→ **AIM OF THE TASK**
Transcribe, word for word and without additions, each line below from the one containing "Mentions légales (640, 1075)" through the one containing "[Compartir a través de un enlace] (135, 2294)", both ends included.

[Saved entries]
BEGIN

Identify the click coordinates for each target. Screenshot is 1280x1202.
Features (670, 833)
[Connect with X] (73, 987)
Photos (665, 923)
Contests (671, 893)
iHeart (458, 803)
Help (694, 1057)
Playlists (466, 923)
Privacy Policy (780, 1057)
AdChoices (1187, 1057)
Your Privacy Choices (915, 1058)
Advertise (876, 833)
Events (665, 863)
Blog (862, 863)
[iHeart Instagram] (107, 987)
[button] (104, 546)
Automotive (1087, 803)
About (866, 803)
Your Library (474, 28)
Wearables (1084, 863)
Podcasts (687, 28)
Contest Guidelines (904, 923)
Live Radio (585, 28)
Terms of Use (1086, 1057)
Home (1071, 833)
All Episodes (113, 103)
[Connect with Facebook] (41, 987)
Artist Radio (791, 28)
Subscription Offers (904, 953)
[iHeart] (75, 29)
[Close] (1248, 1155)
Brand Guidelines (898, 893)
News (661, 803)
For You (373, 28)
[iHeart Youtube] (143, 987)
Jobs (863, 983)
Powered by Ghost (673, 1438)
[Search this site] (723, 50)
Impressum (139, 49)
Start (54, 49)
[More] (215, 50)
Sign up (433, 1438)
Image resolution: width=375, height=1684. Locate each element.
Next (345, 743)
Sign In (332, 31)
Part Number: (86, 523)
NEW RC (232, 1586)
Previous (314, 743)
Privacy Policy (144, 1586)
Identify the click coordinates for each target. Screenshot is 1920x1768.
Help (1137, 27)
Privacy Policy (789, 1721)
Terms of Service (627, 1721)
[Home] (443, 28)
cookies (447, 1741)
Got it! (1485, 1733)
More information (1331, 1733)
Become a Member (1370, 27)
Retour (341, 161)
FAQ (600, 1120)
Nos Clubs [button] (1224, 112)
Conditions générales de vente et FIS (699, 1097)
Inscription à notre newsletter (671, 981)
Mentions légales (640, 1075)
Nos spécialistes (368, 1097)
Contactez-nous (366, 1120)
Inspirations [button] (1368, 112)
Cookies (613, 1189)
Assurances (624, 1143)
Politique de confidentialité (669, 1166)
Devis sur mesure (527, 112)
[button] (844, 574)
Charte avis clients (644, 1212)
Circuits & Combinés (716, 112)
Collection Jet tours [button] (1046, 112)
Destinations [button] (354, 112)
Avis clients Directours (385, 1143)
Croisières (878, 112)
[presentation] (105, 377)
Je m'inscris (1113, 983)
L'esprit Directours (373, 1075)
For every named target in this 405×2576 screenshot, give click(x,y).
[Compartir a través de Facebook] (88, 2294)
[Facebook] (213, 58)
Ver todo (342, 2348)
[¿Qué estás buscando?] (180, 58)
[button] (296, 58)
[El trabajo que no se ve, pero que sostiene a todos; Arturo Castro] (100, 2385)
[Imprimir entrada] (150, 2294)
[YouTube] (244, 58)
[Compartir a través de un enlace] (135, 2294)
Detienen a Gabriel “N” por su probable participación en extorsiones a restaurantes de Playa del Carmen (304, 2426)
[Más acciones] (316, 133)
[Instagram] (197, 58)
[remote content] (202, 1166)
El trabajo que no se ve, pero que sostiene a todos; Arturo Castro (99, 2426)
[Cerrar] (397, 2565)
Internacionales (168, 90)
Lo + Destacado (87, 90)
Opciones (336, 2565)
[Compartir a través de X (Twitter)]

END

→ **RESULT**
Mentions légales (640, 1075)
Nos spécialistes (368, 1097)
Contactez-nous (366, 1120)
Inspirations [button] (1368, 112)
Cookies (613, 1189)
Assurances (624, 1143)
Politique de confidentialité (669, 1166)
Devis sur mesure (527, 112)
[button] (844, 574)
Charte avis clients (644, 1212)
Circuits & Combinés (716, 112)
Collection Jet tours [button] (1046, 112)
Destinations [button] (354, 112)
Avis clients Directours (385, 1143)
Croisières (878, 112)
[presentation] (105, 377)
Je m'inscris (1113, 983)
L'esprit Directours (373, 1075)
For every named target in this 405×2576 screenshot, give click(x,y).
[Compartir a través de Facebook] (88, 2294)
[Facebook] (213, 58)
Ver todo (342, 2348)
[¿Qué estás buscando?] (180, 58)
[button] (296, 58)
[El trabajo que no se ve, pero que sostiene a todos; Arturo Castro] (100, 2385)
[Imprimir entrada] (150, 2294)
[YouTube] (244, 58)
[Compartir a través de un enlace] (135, 2294)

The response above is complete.